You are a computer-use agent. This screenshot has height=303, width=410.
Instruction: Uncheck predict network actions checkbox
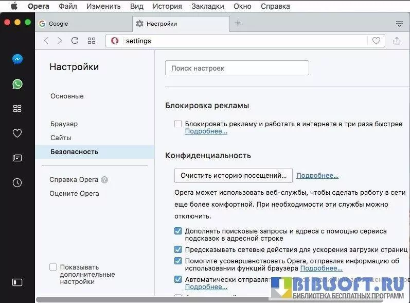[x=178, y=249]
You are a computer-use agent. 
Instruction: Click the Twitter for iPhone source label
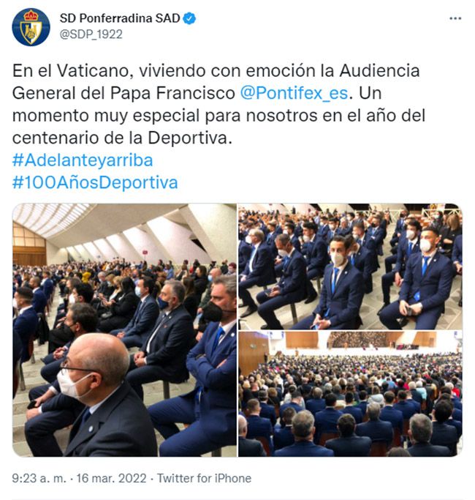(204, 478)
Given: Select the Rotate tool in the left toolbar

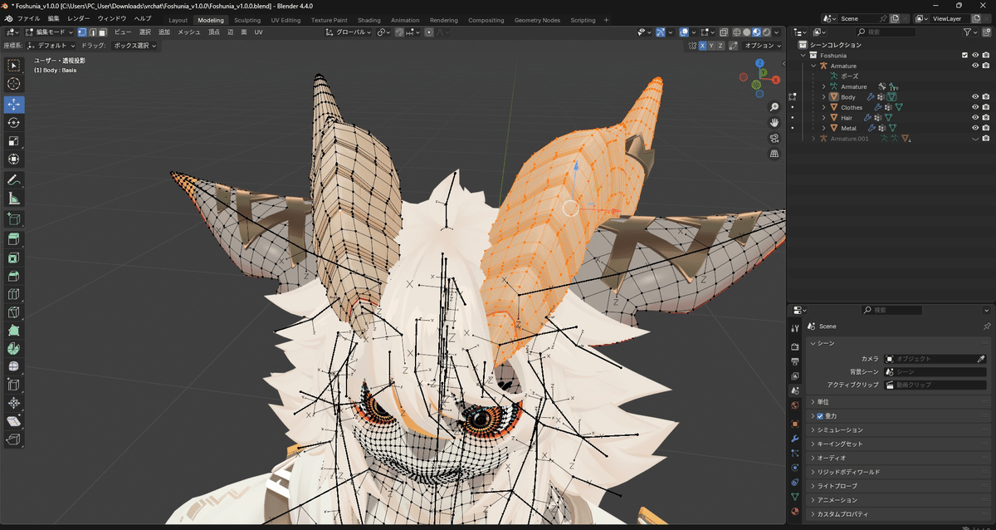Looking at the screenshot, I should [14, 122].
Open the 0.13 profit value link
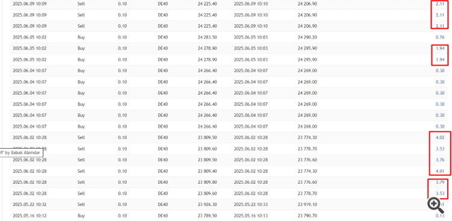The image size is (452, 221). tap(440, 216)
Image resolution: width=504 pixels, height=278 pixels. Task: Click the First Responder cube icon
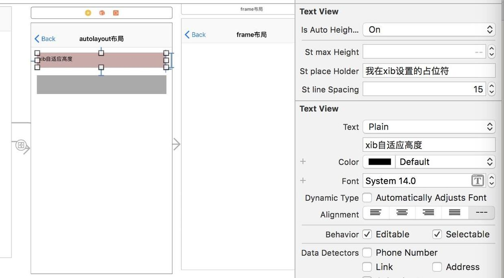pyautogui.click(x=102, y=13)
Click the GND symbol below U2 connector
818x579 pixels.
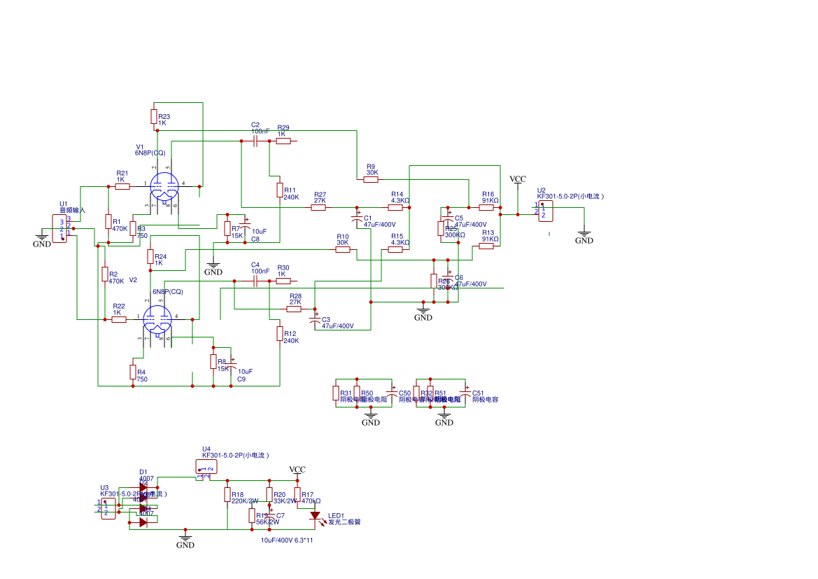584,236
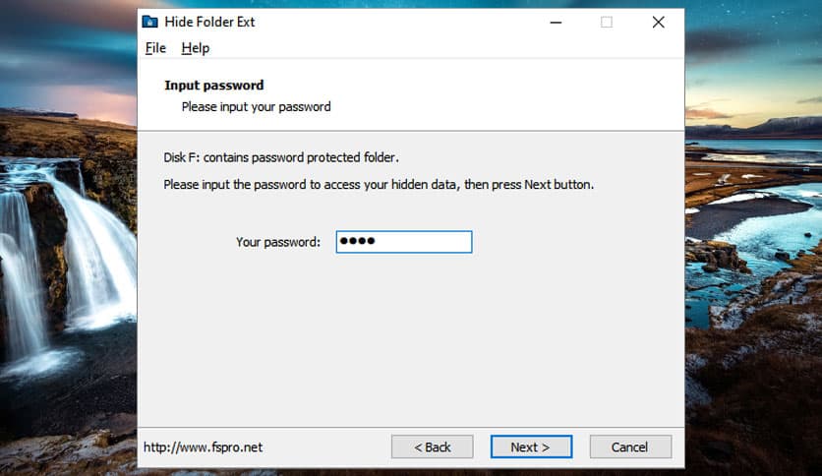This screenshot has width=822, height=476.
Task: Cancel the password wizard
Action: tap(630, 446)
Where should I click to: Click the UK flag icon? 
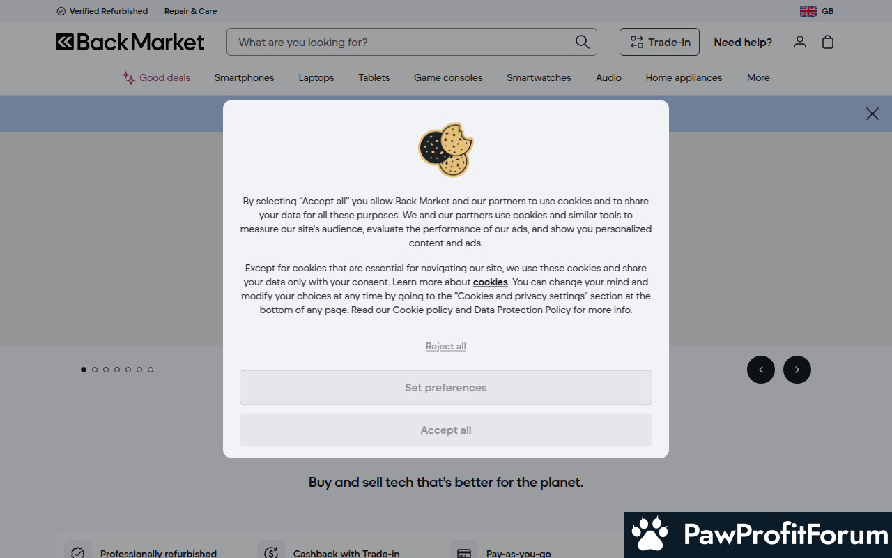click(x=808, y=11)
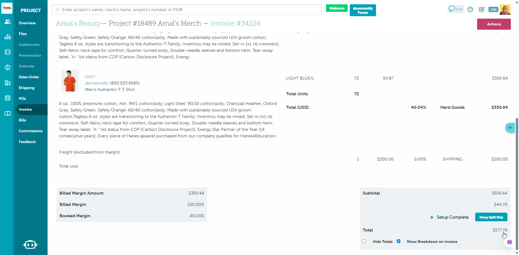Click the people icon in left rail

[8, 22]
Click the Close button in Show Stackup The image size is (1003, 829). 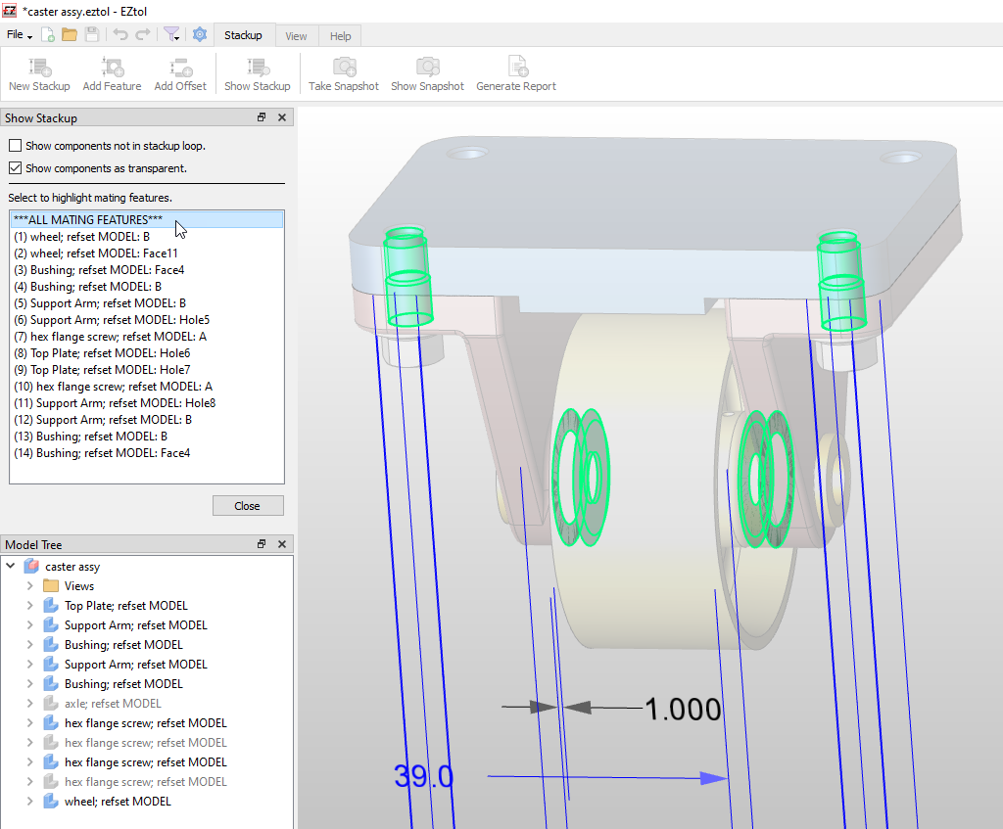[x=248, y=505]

########

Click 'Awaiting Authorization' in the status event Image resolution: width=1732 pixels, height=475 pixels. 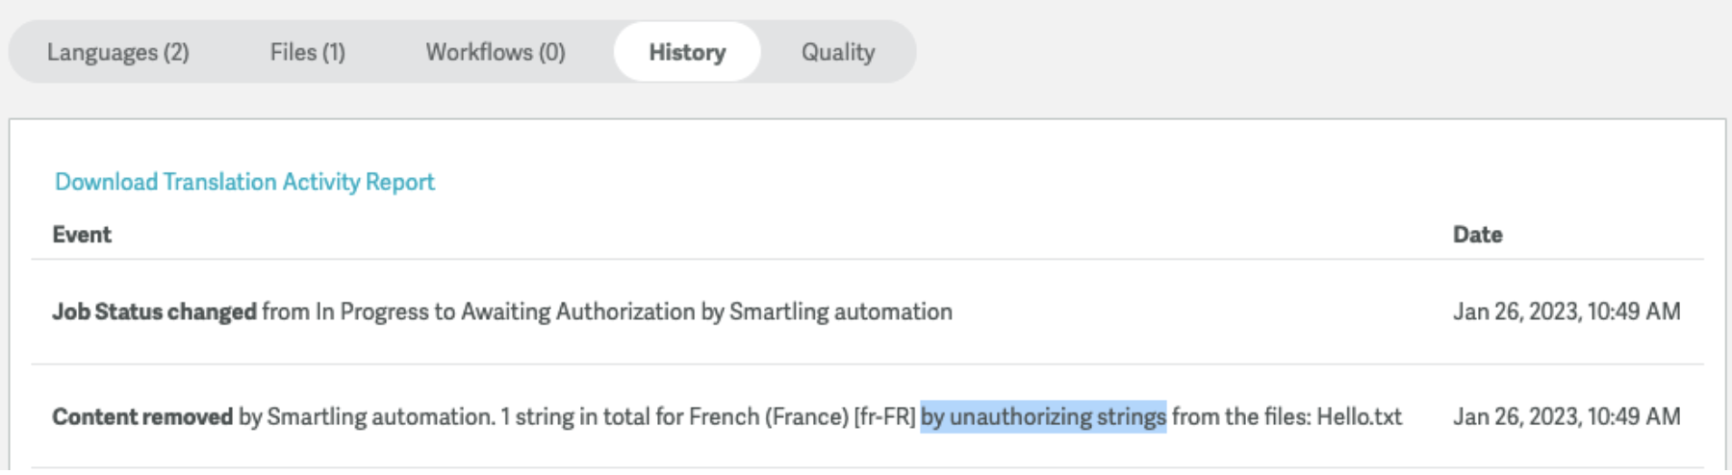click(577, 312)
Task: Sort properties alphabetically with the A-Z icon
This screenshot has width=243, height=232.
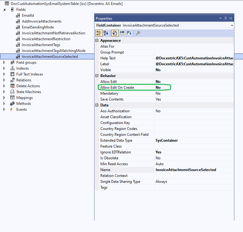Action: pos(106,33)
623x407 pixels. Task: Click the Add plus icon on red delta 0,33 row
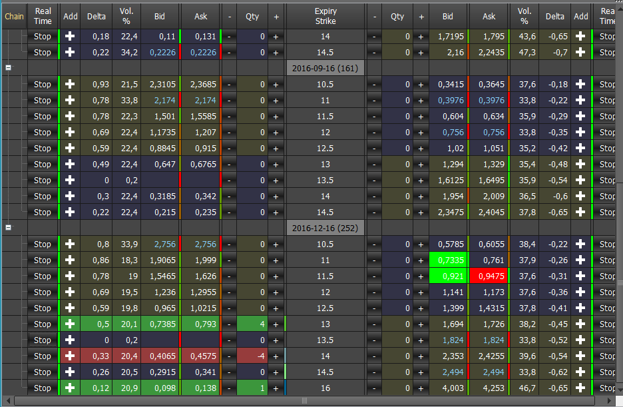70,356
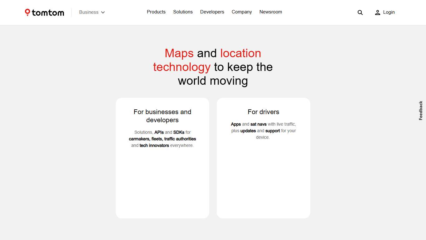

########

(TASK) Copy out each line of the records that holds the string "computer".

(RESPONSE FOR THIS EXERCISE)
You are a computer-use agent. This screenshot has height=303, width=410.
You are a computer-use agent. 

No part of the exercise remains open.